With a third of mission already underway I am sure more adventures will follow.  I will update you here on this blog.

Thursday 9 September 2010

Jo, Myanmar (Burma) - Building a sustainable healthcare system

Going over notes after a day in the field

I have now been in Myanmar (Burma) for a month and have seen and done so many things for the first time in my life, that it really feels as though I have been here for at least a year!

I arrived in Yangon, the capital, on the 30th July and had to spend the next four days waiting for my travel authority so that I could go down to the Delta region, where I am working.  After four days in Yangon I left for Pyapon, the town where I am living and working.  The drive from Pyapon alternated between no miles an hour (as the car negotiated some gigantic pot holes) and careering at breakneck speed when there were short stretches of relatively good tarmac.

My first impressions when I arrived at the office were that I was never going to get the hang of peoples’ names.  How am I ever going to learn to say Hlaing Yu Maw let alone remember it? So I started by bonding with 2 nurses called Doris and Diana and gradually the other names started to sound more familiar as I got used to them.


Making a house a home while on a healthcare mission


The expat house is old fashioned but has a certain charm, at first sight it seemed very basic compared to the lovely comfortable airy house in Yangon.  I quickly got used to no running water or reliable electricity and I am enjoying the bucket showers and living by candle light.

It is a wooden building, completely unlined, which makes it terribly noisy.  Every sound that is made outside in the street can be heard clearly from inside the house.
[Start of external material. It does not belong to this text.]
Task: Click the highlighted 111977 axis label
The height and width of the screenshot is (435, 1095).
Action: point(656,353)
When the dogs howl outside my bedroom window, it sounds as though they are in my bed with me.

There is also a lot of uninvited livestock trying to share it with me. I really don’t mind the little frog about the size of my thumb; it is sweet and comes into the shower with me. But the mice, the huge hairy spider and the bats will definitely remain uninvited guests.

My mission


My job title is health advisor.  The Doctors of the World programme covers 131 villages in the Pyapon Township (a township is an administrative district similar to an English county) and by the time I had been here a few days I was really beginning to see how my mission is going to pan out.
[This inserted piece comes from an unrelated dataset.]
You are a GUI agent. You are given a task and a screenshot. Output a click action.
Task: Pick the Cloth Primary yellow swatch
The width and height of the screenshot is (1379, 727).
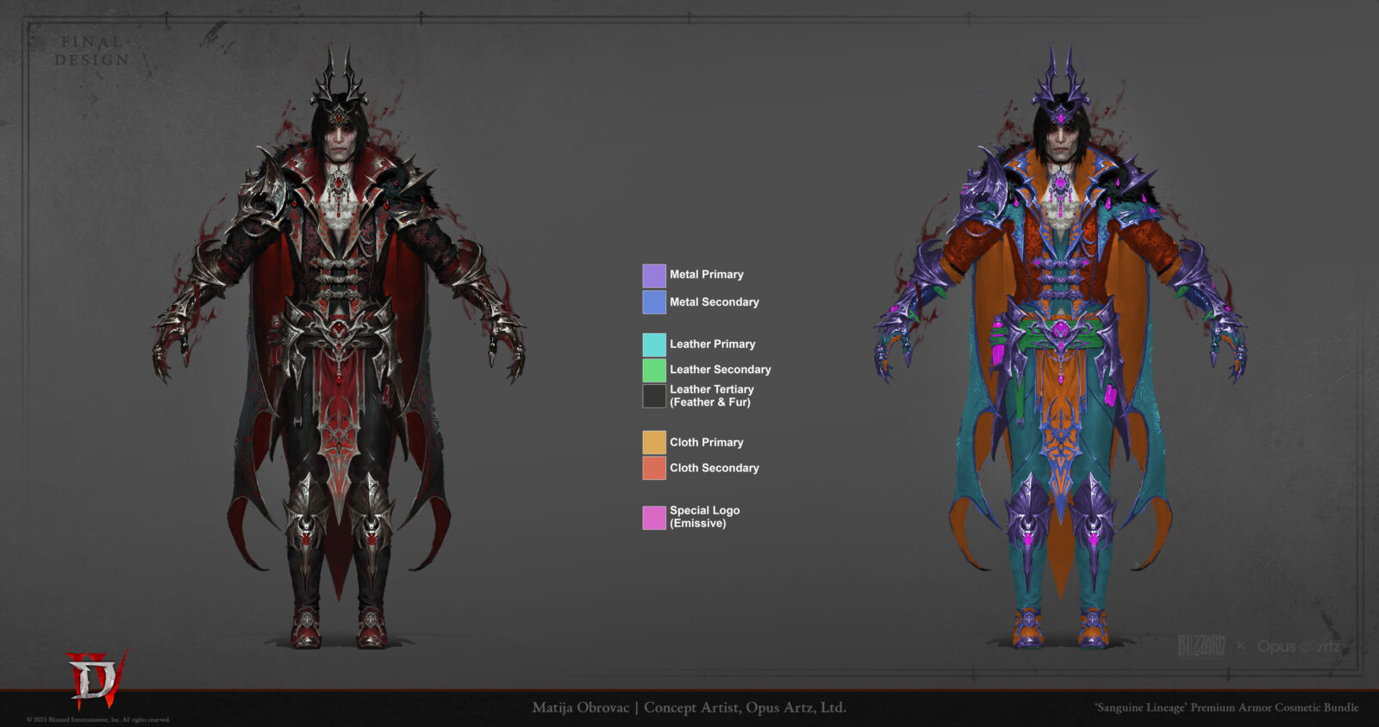(654, 443)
The programme was first implemented in January last year to strengthen existing (or barely existing) primary health care in this township following the devastation of Cyclone Nargis 2 years ago. The project has reached a stage where it needs to move on and become more sustainable and advice is needed about how the training and supervision can best be organized to achieve this.
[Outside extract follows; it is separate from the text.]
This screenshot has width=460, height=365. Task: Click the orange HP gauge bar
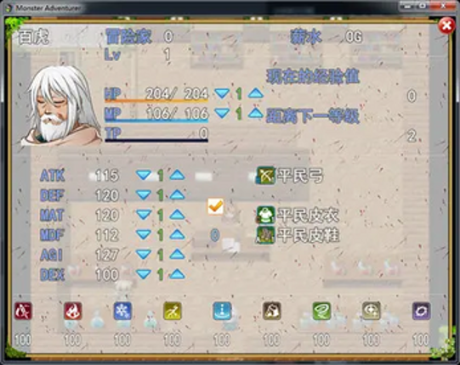pyautogui.click(x=156, y=101)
All my conversations with the local people are done through an interpreter, it really isn’t very easy, because the interpreter and I hardly understand each other. The language sounds half English and half Burmese, which is a tonal language and SO different. They don’t seem to use consonants at the end of  words and so they  actually find that very difficult to do. I am beginning to get used to interpreting things like “chah” as meaning “child”. When the logistician assigned my bike to me, he told me that it was “Nuh Zeh Nah”. It took me a while to realize that my bike was “Number zero nine”!


The commute to work


I cycle to work each day.  It is the rainy season at the moment – and it really knows how to rain here!  I haven’t yet mastered the technique of riding one handed holding an umbrella. The roads are so bad, that I need both hands to cling on for dear life, so I have borrowed a poncho, and I am going to try not to worry about the torrential rain. The route is quite flat and takes about 10 minutes. The morning ride in is during the rush hour and the road is packed with bikes and rickshaws. It’s chaotic with all traffic going in different directions and none of it complying with any sort of road rule that I am familiar with. At the moment I am the only European in town, so I am very obvious as I negotiate my way through the traffic with my very white hair.  I am beginning to see people that I recognize and we wave at each other.  I’m almost a local!